## [Information supplied]
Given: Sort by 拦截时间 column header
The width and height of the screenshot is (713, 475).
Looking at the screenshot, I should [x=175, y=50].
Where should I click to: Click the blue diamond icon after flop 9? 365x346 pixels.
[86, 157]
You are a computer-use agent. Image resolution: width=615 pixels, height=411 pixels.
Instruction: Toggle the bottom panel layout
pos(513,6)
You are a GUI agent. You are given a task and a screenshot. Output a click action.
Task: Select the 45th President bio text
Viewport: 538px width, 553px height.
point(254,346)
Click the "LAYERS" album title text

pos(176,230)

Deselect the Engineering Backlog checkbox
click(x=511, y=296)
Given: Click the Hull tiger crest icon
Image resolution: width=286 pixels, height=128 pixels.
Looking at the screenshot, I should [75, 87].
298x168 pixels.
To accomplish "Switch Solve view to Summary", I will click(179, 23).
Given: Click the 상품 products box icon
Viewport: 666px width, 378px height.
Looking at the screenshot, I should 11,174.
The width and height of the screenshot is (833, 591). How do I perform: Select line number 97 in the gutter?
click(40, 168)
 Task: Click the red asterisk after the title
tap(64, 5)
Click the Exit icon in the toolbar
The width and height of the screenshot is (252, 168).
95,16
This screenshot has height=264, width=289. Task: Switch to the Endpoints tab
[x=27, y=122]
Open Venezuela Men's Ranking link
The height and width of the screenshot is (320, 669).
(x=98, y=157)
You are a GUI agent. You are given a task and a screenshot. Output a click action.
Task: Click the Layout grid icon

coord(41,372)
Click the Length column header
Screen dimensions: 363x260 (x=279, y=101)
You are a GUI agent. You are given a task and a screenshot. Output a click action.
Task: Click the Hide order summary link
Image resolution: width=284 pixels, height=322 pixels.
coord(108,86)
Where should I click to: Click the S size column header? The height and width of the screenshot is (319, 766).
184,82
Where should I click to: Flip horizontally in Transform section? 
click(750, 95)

## [Exercise description]
Nothing but the lines from the line that contains "Task: Click the Layout grid icon" to the last line of the records above should appear in the answer; please copy them exactly.

## [Output of the exercise]
Task: Click the Layout grid icon

coord(41,372)
Click the Length column header
Screen dimensions: 363x260 (x=279, y=101)
You are a GUI agent. You are given a task and a screenshot. Output a click action.
Task: Click the Hide order summary link
Image resolution: width=284 pixels, height=322 pixels.
coord(108,86)
Where should I click to: Click the S size column header? The height and width of the screenshot is (319, 766).
184,82
Where should I click to: Flip horizontally in Transform section? 
click(750, 95)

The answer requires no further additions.